TIEMPO MUERTO

Diego Izco

Periodista especializado en información deportiva


Antoine

16/10/2020

En su día, el maestro Osorio describió la política de fichajes del Real Madrid (en la era de los 'Galácticos') como el impulso irrefrenable de un megalómano coleccionando de arte, aquel que sería capaz de poner en la misma pared un Picasso, un Dalí y un Rembrandt y pensar que encajarán y formarán un 'paisaje interior' maravilloso sólo porque son unas obras magníficas pintadas por grandes genios. Como si los colores y los trazos fuesen a entrelazarse entre sí… a pesar de que cualquier amante de la pintura, capaz de emocionarse ante cada los cuadros uno a uno, detecta que poner los tres juntos es un error, una enorme falta de gusto, una ostentación innecesaria y una horterada como -¡Ay, los ochenta!- ponerle pegatinas a un ataúd.

Unos añitos después se nos sigue apareciendo el Griezmann de las navidades pasadas cada vez que juega con Francia. ¿Por qué hace esto allí y no aquí?, se dice el culé sin demasiadas ganas de pensar. Sucede que el Barça, gastándose 82 kilos en Suárez, no se sabe cuántos en Neymar (pongamos 88, cifra 'oficial') y teniendo a Messi con el riñón mejor cubierto del planeta, tuvo una pared majestuosa… que no pudo o no supo mantener. Y de repente, cayó en la megalomanía: ponme ahí cualquier cosa, pero que sea cara. Se trajo a Coutinho, a Dembélé y después a Griezmann y pagó casi 400 millones de euros por ellos. Y miró a la pared y le gustó lo que veía… a pesar de que cualquier amante de la pintura, capaz de emocionarse ante los cuadros uno a uno, etcétera.
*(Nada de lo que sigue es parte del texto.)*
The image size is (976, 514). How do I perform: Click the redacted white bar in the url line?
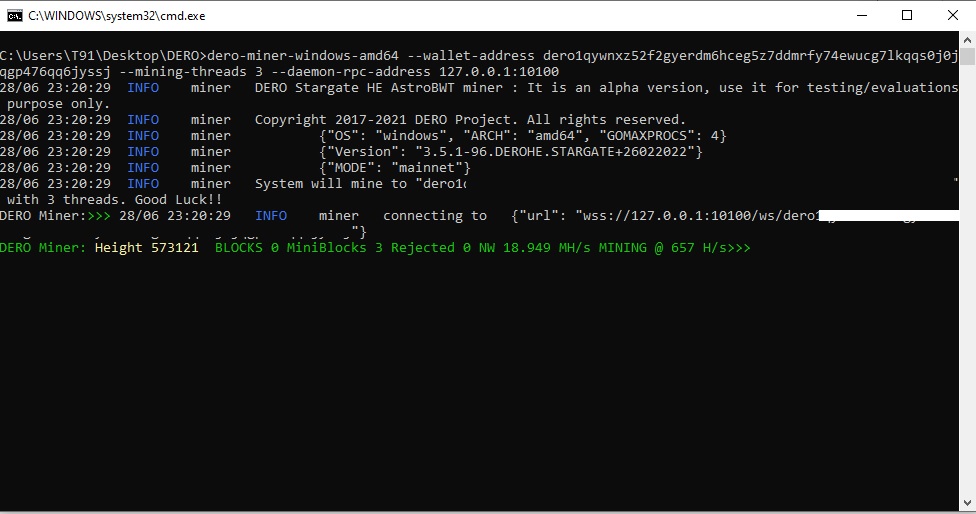click(x=888, y=216)
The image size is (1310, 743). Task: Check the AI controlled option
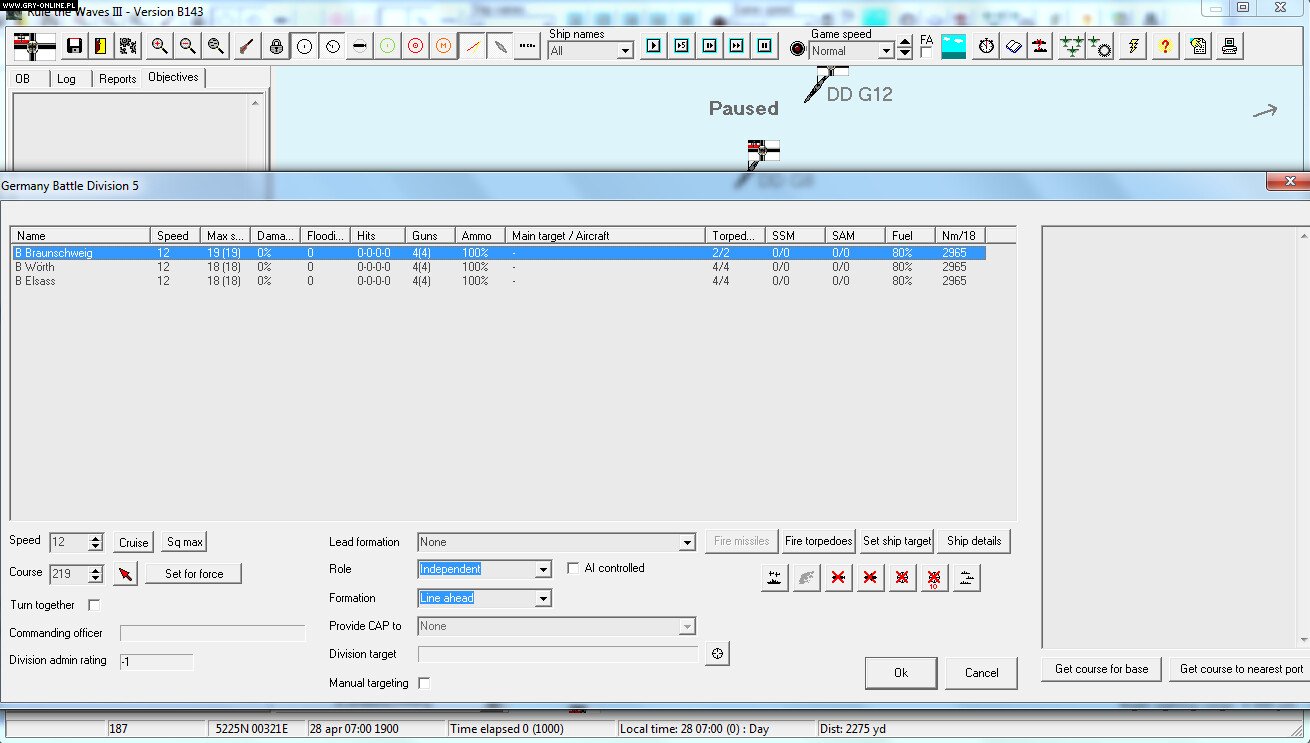click(x=573, y=567)
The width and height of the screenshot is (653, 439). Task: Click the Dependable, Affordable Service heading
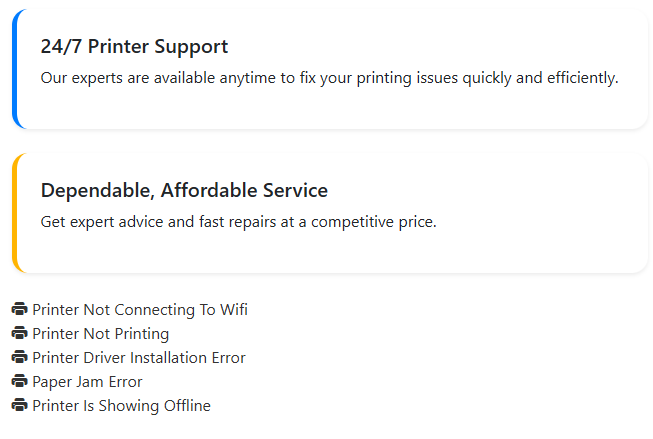click(x=184, y=190)
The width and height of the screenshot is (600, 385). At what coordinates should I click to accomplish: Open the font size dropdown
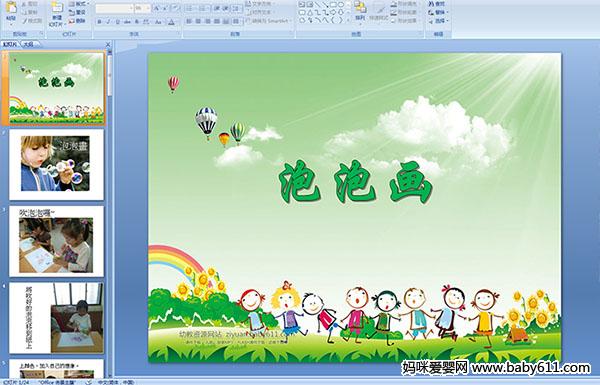click(148, 8)
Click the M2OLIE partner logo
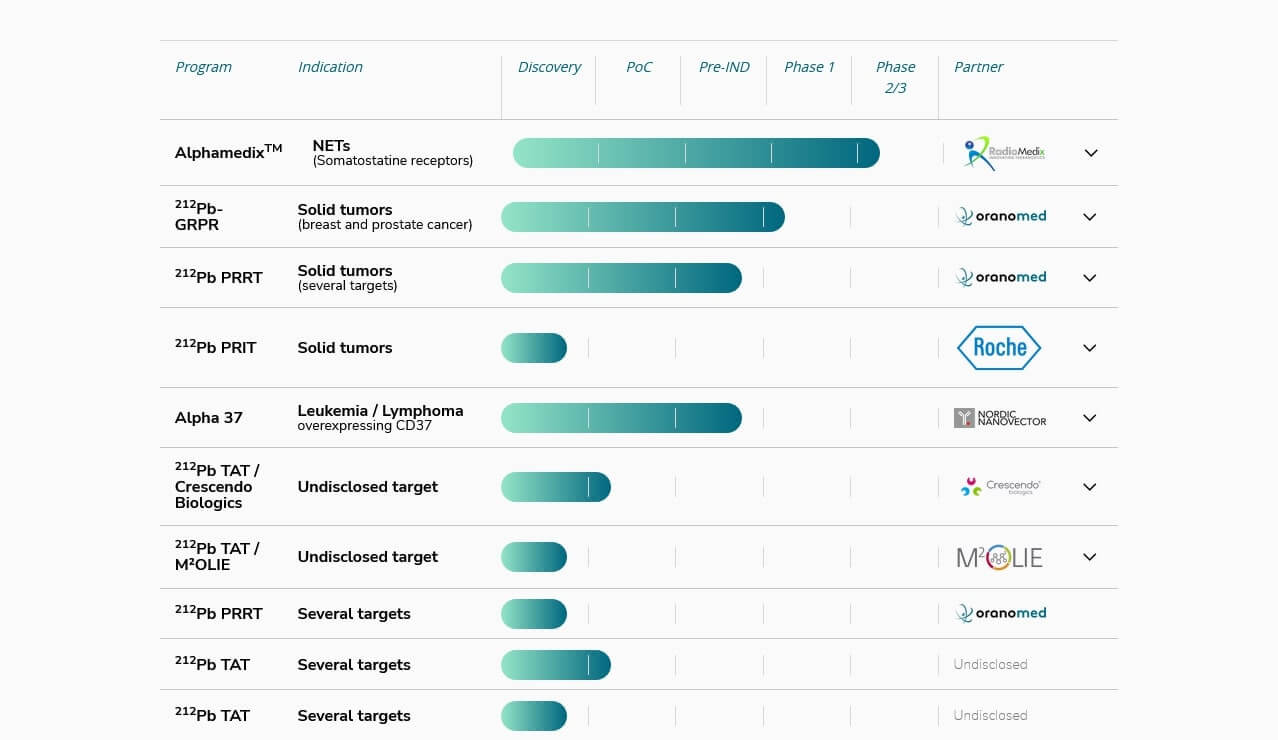1278x740 pixels. (999, 557)
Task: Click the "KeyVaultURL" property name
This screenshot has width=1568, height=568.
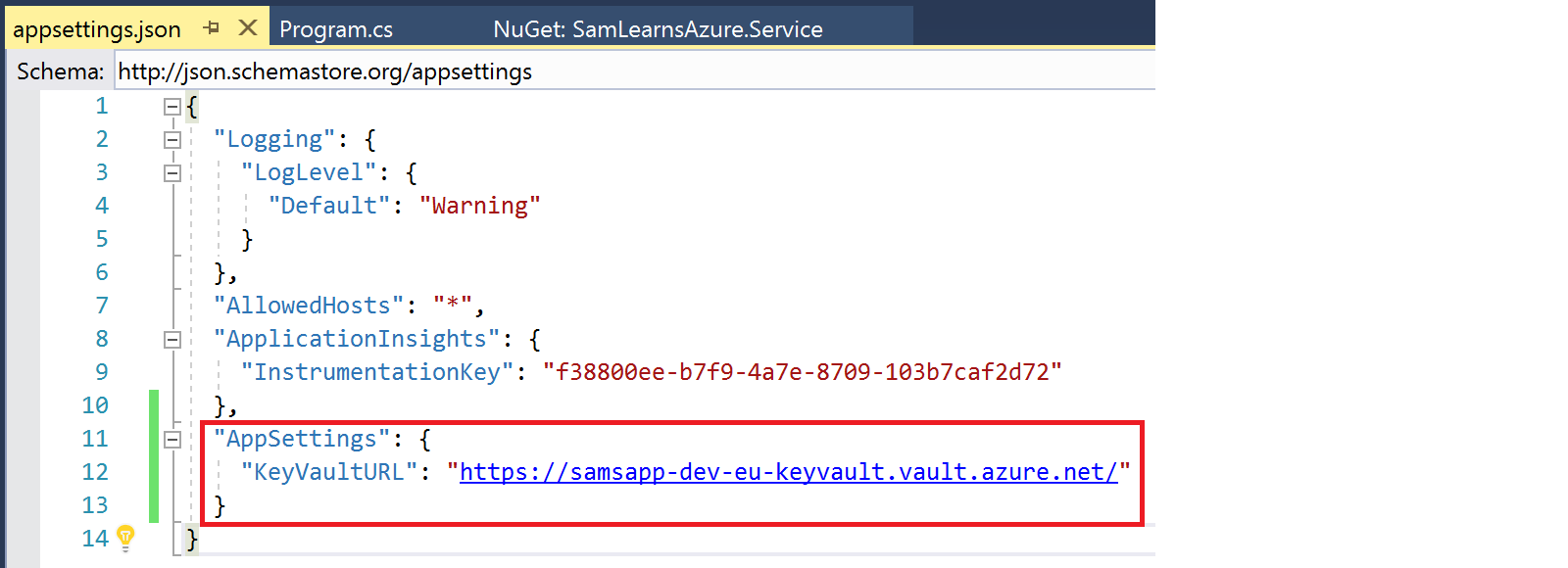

Griezmann ha triunfado siempre al lado de un punta que fijaba a los centrales, con espacios abiertos entre la defensa rival y su portero, lanzando contragolpes o mil desmarques por partido. ¿Iba a tener eso en el Barça? En absoluto. Culpar al 'siete' del fiasco en azulgrana es culpar al pez de ahogarse si lo sacamos fuera del agua.